Provided passage:
..........

Memorandum of Understanding

Amendment

 

This Memorandum records mutual agreements reached as of this 1st day of November 2005, between Exabyte Corporation, having a place of business at 2108 55th Street, Boulder, Colorado 80301 U.S.A, and Nihon Exabyte Corporation, a representative and agent of Exabyte Corporation, having a place of business at Kasumigaseki Building, 35F, 3-2-5 Kasumigaseki, Chiyoda-ku, Tokyo, Japan, (referred to here collectively as “Exabyte”) and Hitachi, Ltd. having a place of business at Shin-Otemachi Building. 2-1, Otemachi 2-chome, Chiyoda-ku, Tokyo, 100-0004, Japan (referred to here as “Hitachi”).

 

This Memorandum shall document agreements between Exabyte and Hitachi regarding special payment terms for the total amount of accounts payable owed by Exabyte to Hitachi as of December 31, 2002 (“12/31/02 Total Amount Payable”). Exabyte shall repay the 12/31/02 Total Amount Payable in full and in such amounts with accrued interest and on such dates as defined in the attached payment schedule (“Repayment Schedule”). Exabyte shall pay for new purchases made from Hitachi after 12/31/2002 according to the payment terms (“Payment Terms”) defined in the attachment.

 

The payment with regard to Repayment Schedule and Payment Terms shall be made by Exabyte to Hitachi under the Plan defined in the attachments.

..........

Raw data:
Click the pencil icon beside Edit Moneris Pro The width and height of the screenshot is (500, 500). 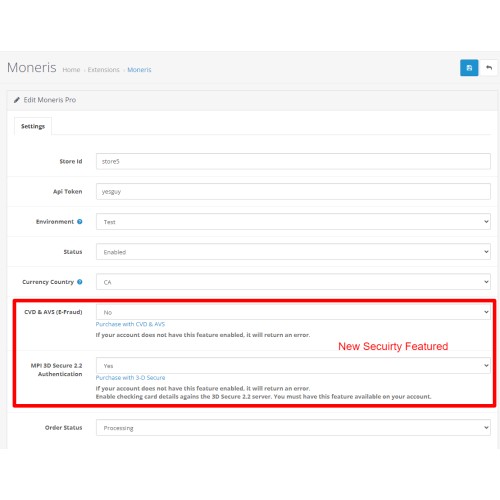pos(17,100)
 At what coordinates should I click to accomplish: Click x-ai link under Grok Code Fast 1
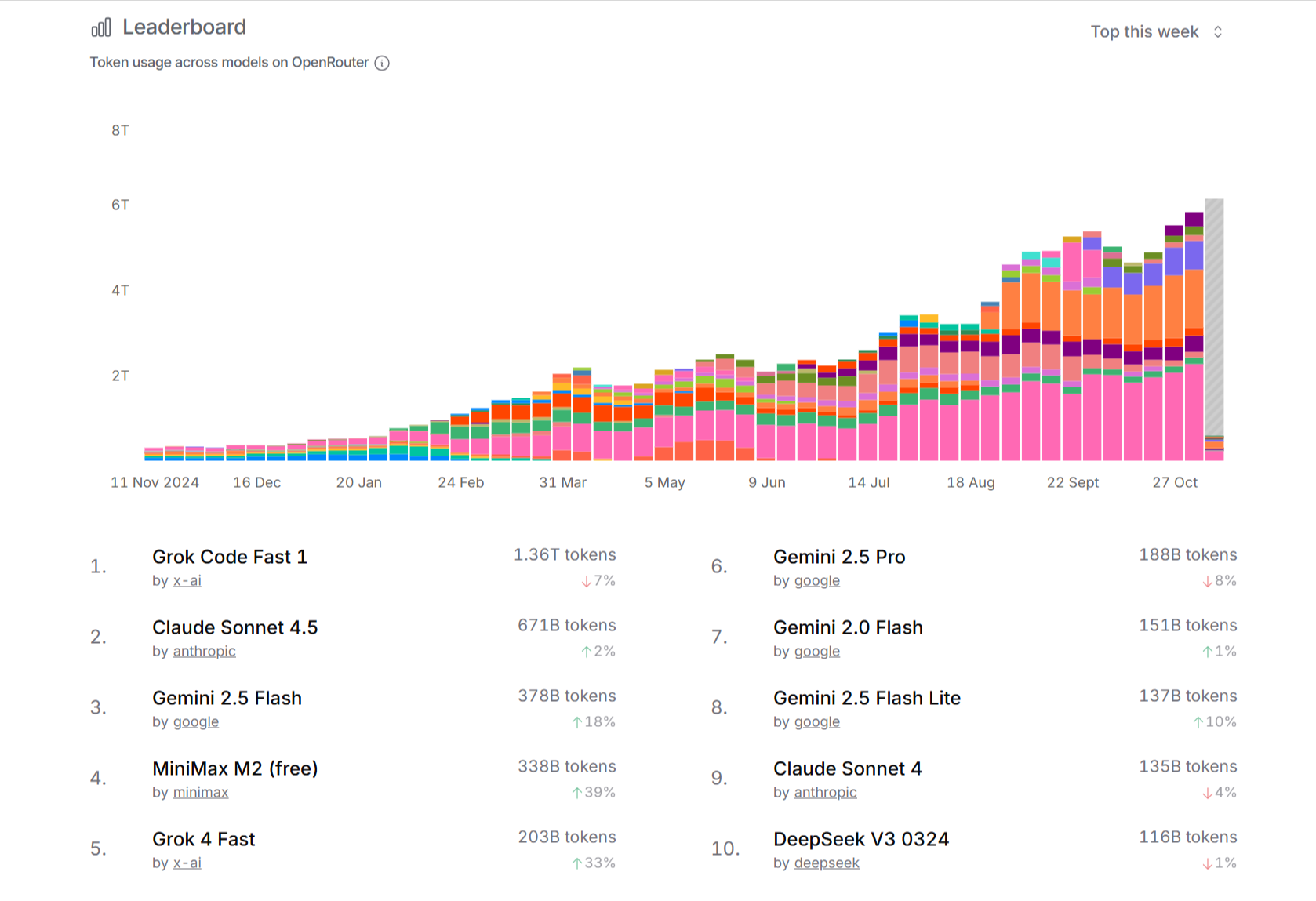click(x=187, y=580)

..........

Required work: According to the memorandum, what is the memorandum for, and how is Exabyte to pay the debt owed as of December 31, 2002 compared with later purchases? Answer in one to three sentences.

Solution to this task: The memorandum records agreements on special payment terms for the total accounts payable Exabyte owed Hitachi as of December 31, 2002. That amount is to be repaid in full, with accrued interest, in the amounts and on the dates set out in the attached Repayment Schedule. New purchases made after 12/31/2002 are paid under the Payment Terms in the attachment, and both kinds of payment are made under the Plan defined in the attachments.